A run of records
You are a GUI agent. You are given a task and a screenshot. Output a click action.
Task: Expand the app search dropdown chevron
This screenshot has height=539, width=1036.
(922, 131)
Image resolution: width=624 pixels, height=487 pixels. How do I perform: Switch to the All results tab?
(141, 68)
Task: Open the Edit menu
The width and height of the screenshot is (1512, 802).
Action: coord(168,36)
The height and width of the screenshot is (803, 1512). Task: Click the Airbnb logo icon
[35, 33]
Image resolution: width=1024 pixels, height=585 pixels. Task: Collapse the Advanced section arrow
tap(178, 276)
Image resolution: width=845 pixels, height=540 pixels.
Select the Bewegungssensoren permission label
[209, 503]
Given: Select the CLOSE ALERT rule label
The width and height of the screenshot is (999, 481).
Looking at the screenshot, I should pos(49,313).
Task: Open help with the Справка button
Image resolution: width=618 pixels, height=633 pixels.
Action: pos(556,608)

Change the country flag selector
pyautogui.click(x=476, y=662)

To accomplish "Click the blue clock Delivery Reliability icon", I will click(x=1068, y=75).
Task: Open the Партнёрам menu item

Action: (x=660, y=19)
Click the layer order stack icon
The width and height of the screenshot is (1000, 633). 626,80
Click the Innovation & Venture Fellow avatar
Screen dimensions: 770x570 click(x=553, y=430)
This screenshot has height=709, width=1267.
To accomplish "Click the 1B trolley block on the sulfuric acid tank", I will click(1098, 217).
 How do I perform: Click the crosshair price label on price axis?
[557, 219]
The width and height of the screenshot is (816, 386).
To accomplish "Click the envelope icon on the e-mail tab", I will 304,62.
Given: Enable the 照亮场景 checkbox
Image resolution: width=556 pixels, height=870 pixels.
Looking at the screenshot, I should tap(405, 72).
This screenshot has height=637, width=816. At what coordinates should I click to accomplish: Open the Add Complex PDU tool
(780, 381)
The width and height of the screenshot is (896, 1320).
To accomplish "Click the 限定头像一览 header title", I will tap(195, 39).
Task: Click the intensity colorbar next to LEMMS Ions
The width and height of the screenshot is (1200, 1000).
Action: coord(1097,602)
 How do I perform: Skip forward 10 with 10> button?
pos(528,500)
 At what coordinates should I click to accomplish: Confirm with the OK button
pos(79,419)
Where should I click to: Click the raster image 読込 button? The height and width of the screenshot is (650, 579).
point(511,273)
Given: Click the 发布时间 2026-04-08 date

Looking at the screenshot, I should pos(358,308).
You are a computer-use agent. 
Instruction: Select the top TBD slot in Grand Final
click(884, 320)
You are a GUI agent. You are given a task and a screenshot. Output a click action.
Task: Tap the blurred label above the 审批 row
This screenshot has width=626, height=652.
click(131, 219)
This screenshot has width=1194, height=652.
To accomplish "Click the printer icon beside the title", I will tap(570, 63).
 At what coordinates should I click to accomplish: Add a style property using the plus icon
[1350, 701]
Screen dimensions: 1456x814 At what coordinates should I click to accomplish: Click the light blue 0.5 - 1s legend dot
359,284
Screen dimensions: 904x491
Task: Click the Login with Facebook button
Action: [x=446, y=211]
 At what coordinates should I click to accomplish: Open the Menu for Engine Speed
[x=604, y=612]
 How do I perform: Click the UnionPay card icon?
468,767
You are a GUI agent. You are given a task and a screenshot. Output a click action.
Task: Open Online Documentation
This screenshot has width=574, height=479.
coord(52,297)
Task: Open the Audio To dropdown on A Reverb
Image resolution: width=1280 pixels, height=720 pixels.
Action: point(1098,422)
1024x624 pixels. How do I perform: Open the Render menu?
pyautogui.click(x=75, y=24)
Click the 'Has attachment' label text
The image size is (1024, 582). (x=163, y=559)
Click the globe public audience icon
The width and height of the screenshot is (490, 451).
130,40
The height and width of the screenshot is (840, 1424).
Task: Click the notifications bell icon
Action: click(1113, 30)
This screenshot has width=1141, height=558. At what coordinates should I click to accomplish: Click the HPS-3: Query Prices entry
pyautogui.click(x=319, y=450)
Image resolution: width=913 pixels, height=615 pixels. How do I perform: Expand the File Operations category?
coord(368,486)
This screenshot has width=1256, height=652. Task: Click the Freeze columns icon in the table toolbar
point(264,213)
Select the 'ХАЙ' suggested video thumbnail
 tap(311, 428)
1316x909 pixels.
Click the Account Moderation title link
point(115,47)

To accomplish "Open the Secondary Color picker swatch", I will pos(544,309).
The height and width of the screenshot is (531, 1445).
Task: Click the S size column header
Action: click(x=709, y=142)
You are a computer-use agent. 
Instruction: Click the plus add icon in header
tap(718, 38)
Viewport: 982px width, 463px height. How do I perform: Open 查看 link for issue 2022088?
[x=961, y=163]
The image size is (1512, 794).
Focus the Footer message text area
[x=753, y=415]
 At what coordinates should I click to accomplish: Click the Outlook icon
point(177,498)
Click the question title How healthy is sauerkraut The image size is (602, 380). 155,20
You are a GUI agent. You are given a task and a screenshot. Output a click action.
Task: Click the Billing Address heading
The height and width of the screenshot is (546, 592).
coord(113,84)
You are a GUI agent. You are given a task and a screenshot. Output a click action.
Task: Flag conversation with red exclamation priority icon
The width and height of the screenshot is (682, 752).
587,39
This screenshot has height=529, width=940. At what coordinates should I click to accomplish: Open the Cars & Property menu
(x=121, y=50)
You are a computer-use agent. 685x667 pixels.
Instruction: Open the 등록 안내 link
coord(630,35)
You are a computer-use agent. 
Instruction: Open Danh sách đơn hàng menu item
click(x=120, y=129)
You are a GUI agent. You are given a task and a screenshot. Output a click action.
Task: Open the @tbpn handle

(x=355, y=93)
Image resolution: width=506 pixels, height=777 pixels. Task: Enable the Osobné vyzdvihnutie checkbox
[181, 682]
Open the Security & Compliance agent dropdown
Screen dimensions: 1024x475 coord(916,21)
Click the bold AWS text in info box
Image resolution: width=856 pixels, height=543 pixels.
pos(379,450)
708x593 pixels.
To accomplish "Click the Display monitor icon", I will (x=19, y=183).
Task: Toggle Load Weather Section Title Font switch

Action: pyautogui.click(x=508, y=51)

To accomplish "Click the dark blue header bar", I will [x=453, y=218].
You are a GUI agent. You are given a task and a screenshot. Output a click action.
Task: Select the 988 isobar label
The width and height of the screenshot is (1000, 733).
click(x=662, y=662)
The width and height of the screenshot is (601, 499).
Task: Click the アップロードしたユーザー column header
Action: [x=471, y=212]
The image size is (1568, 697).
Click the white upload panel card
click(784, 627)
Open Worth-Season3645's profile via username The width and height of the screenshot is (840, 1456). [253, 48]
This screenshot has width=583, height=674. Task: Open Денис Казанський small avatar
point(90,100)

> Task objective:
Copy out, with no changes, the part of the records that begins with the line containing "This screenshot has width=1194, height=652." and ends with the line containing "pyautogui.click(x=75, y=24)".

> Result of this task:
This screenshot has width=1194, height=652.
To accomplish "Click the printer icon beside the title", I will tap(570, 63).
 At what coordinates should I click to accomplish: Add a style property using the plus icon
[1350, 701]
Screen dimensions: 1456x814 At what coordinates should I click to accomplish: Click the light blue 0.5 - 1s legend dot
359,284
Screen dimensions: 904x491
Task: Click the Login with Facebook button
Action: [x=446, y=211]
 At what coordinates should I click to accomplish: Open the Menu for Engine Speed
[x=604, y=612]
 How do I perform: Click the UnionPay card icon?
468,767
You are a GUI agent. You are given a task and a screenshot. Output a click action.
Task: Open Online Documentation
This screenshot has width=574, height=479.
coord(52,297)
Task: Open the Audio To dropdown on A Reverb
Image resolution: width=1280 pixels, height=720 pixels.
Action: point(1098,422)
1024x624 pixels. How do I perform: Open the Render menu?
pyautogui.click(x=75, y=24)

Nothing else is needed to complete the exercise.